▶ _Exercise instructions_
Below are entries; copy exactly, and only, the lines from the one containing "Screen dimensions: 780x1688" through their final line, leaving out pictures.

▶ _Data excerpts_
# # # # # # #

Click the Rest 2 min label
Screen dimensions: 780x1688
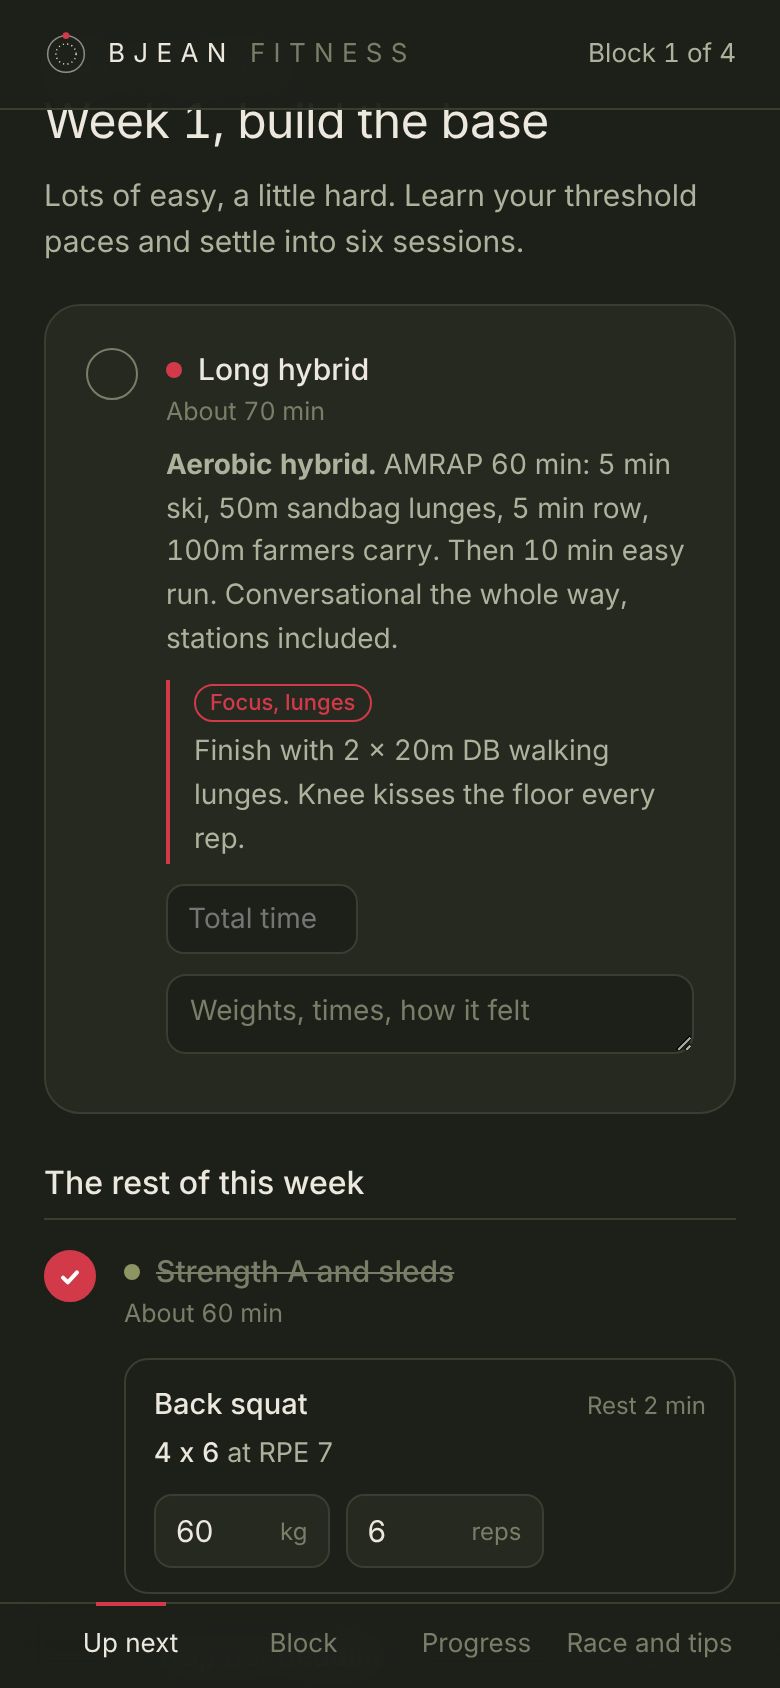point(646,1405)
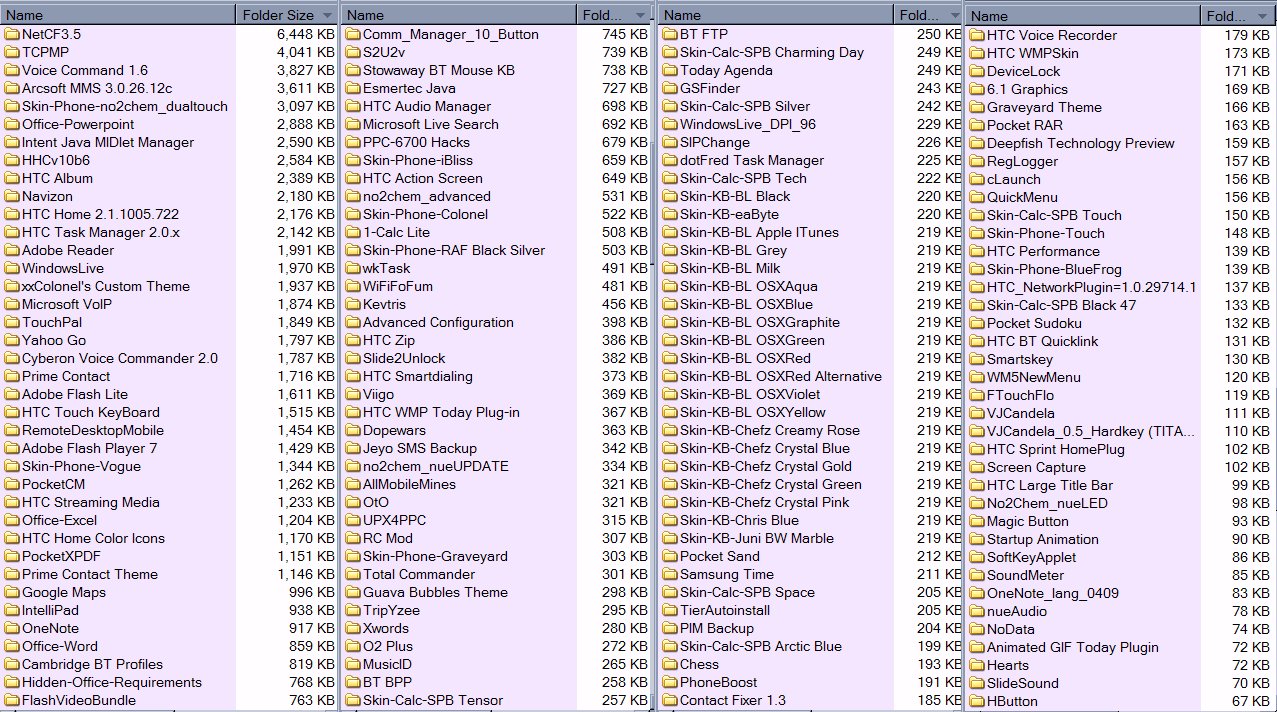
Task: Select the Microsoft Live Search entry
Action: click(x=430, y=125)
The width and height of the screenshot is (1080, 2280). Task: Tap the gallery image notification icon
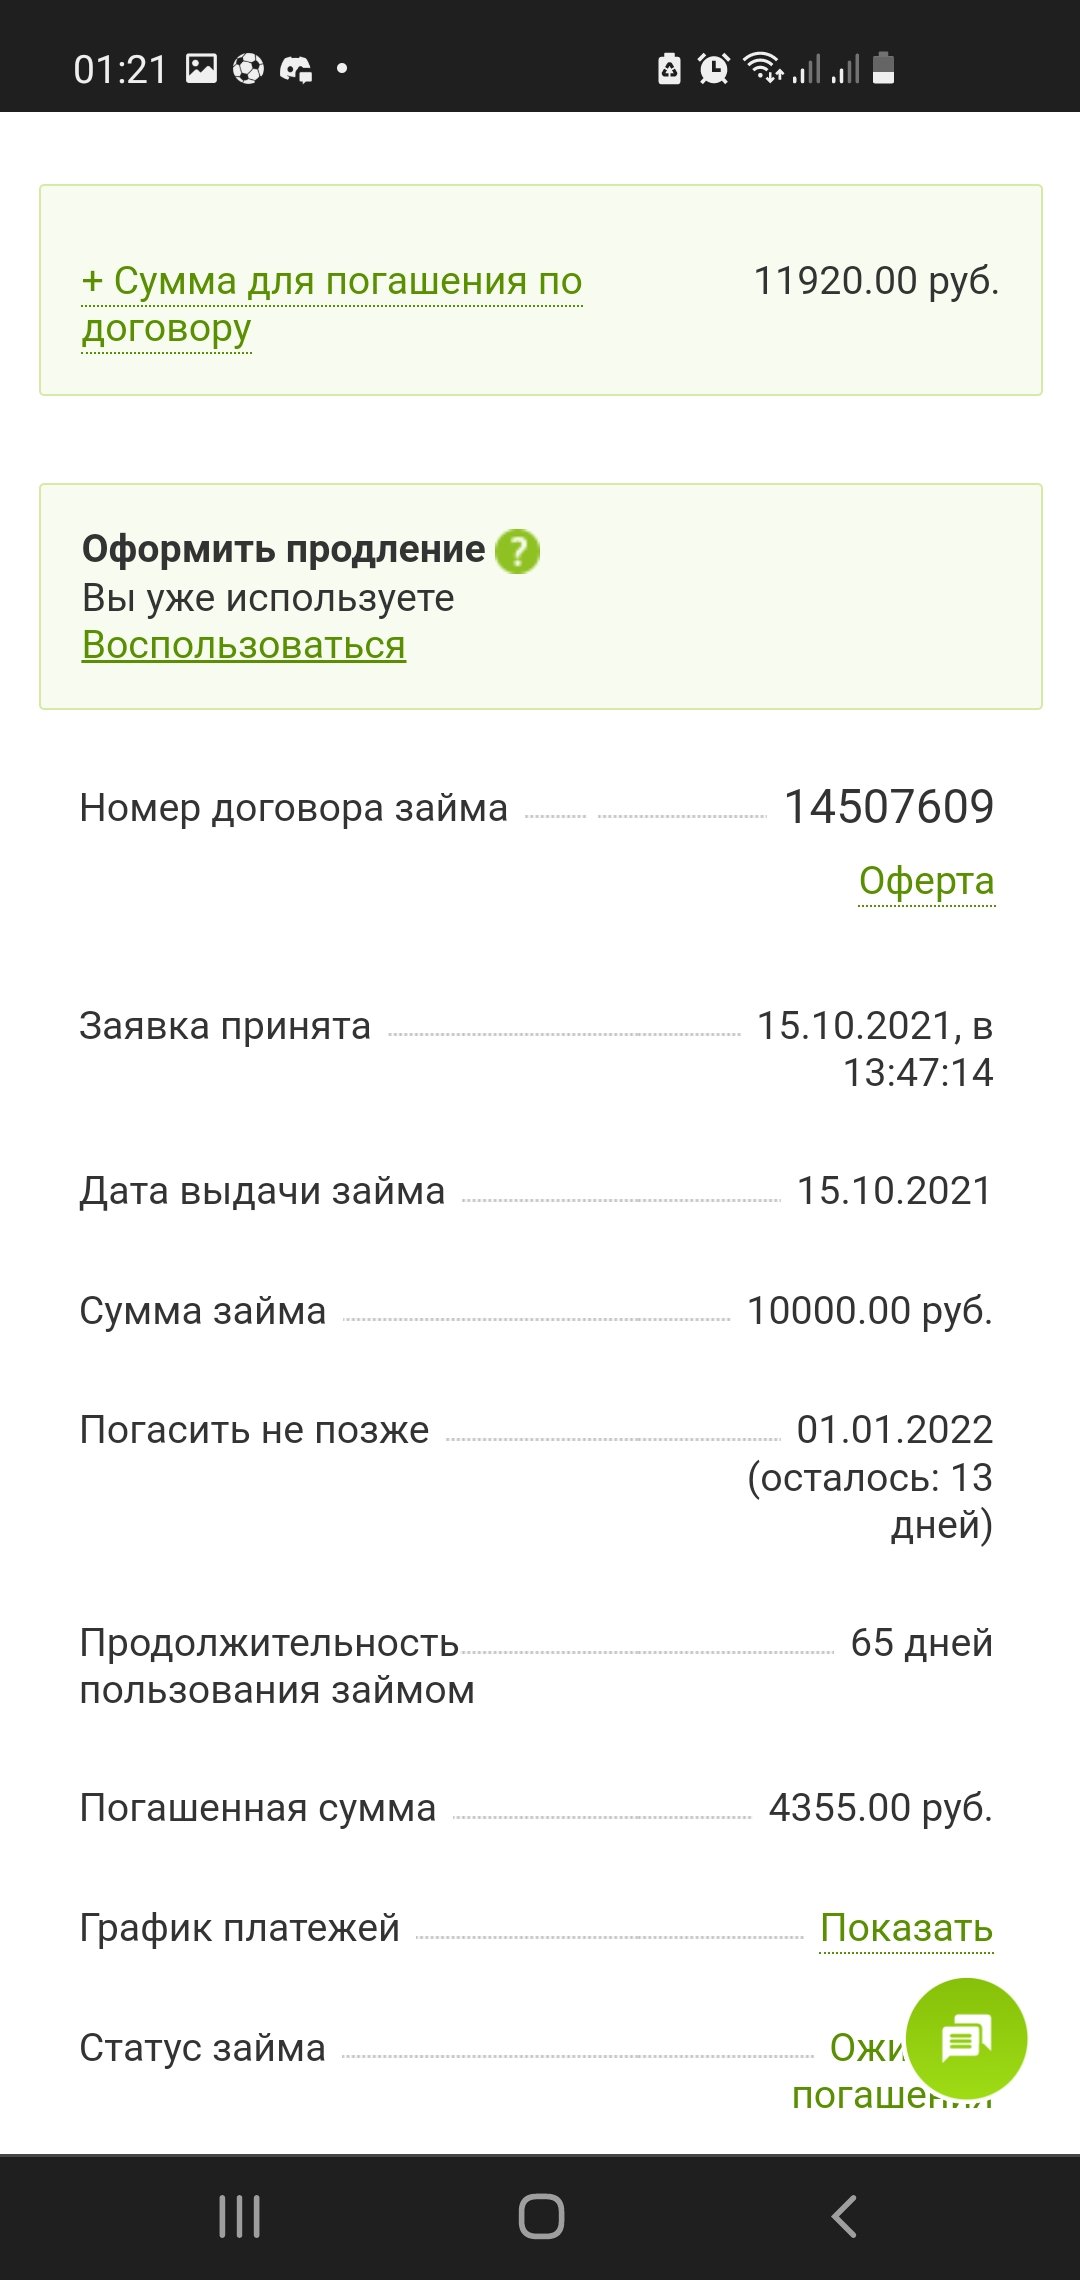pos(201,69)
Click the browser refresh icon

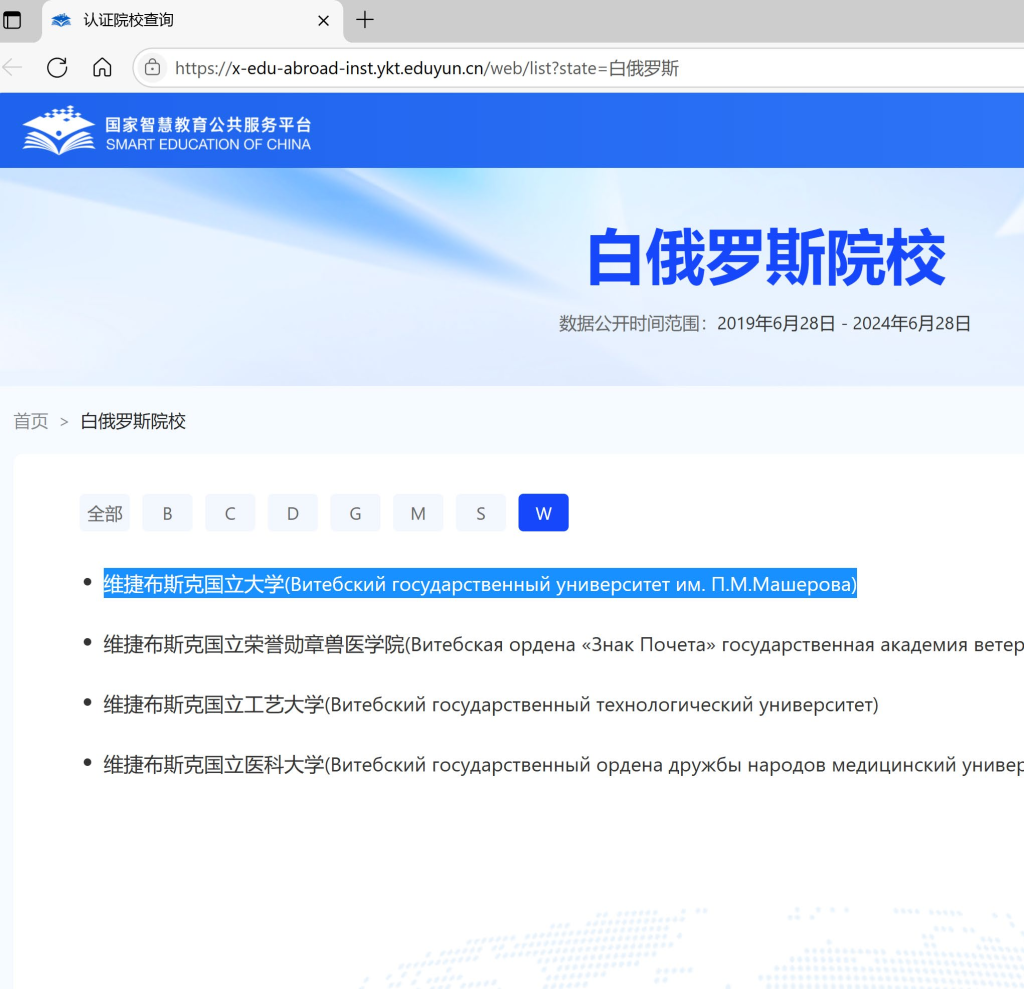point(57,68)
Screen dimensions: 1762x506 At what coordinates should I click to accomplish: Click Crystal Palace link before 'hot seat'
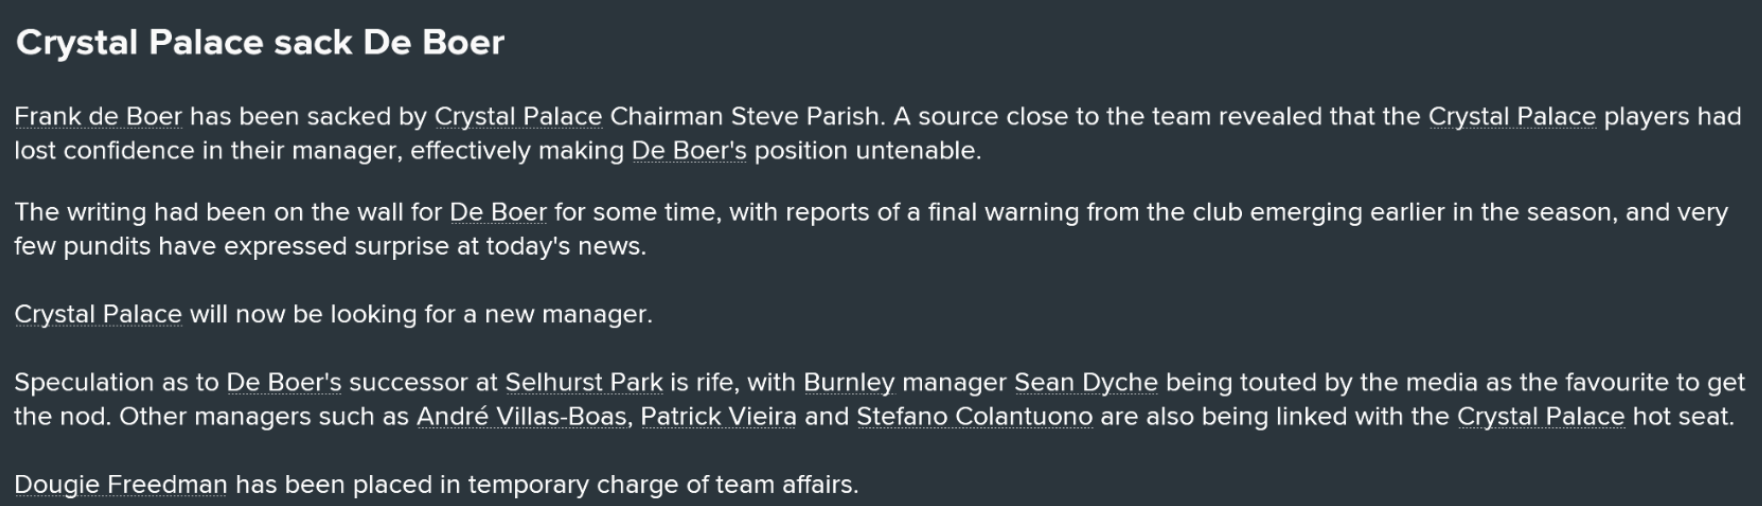pos(1540,417)
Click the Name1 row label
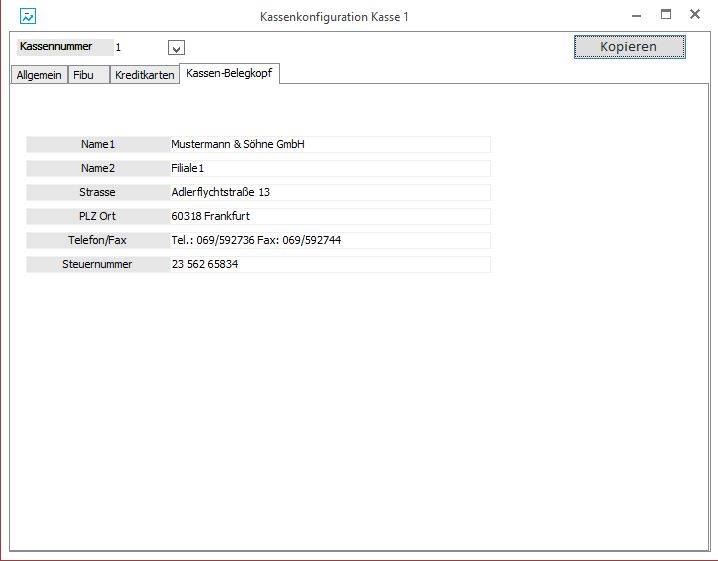Image resolution: width=718 pixels, height=561 pixels. click(98, 144)
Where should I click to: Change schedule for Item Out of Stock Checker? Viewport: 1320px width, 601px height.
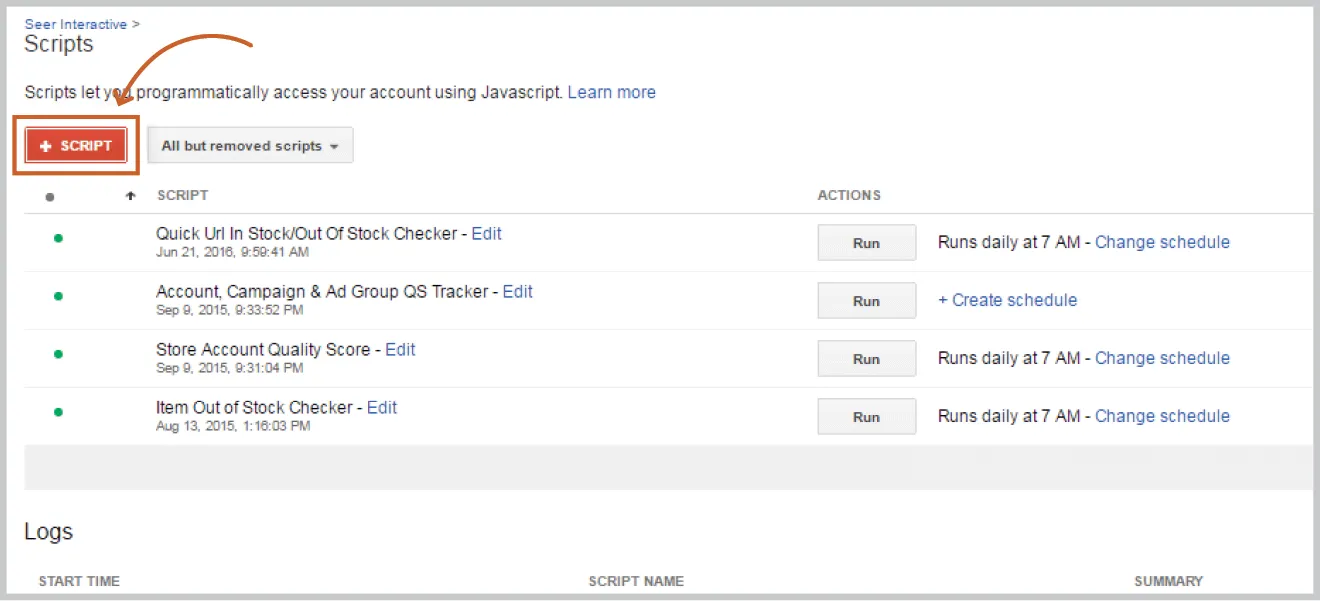[1162, 416]
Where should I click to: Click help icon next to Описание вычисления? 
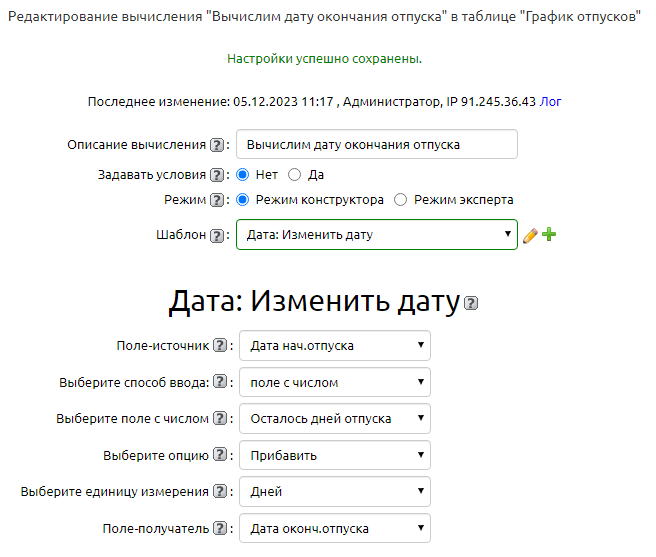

# # # # # # #

▶ _Output for this task_
Screen dimensions: 780x1688
point(646,1405)
Task: Select the Microsoft Live Search entry
Action: click(x=430, y=125)
The width and height of the screenshot is (1080, 2280). Task: Tap the gallery image notification icon
pos(201,69)
Click the browser refresh icon

point(57,68)
Screen dimensions: 1762x506 At what coordinates should I click to accomplish: Click Crystal Palace link before 'hot seat'
pos(1540,417)
Click the Name1 row label
Image resolution: width=718 pixels, height=561 pixels. click(98, 144)
Where should I click to: Change schedule for Item Out of Stock Checker? Viewport: 1320px width, 601px height.
[1162, 416]
Where should I click to: Click help icon next to Описание вычисления? 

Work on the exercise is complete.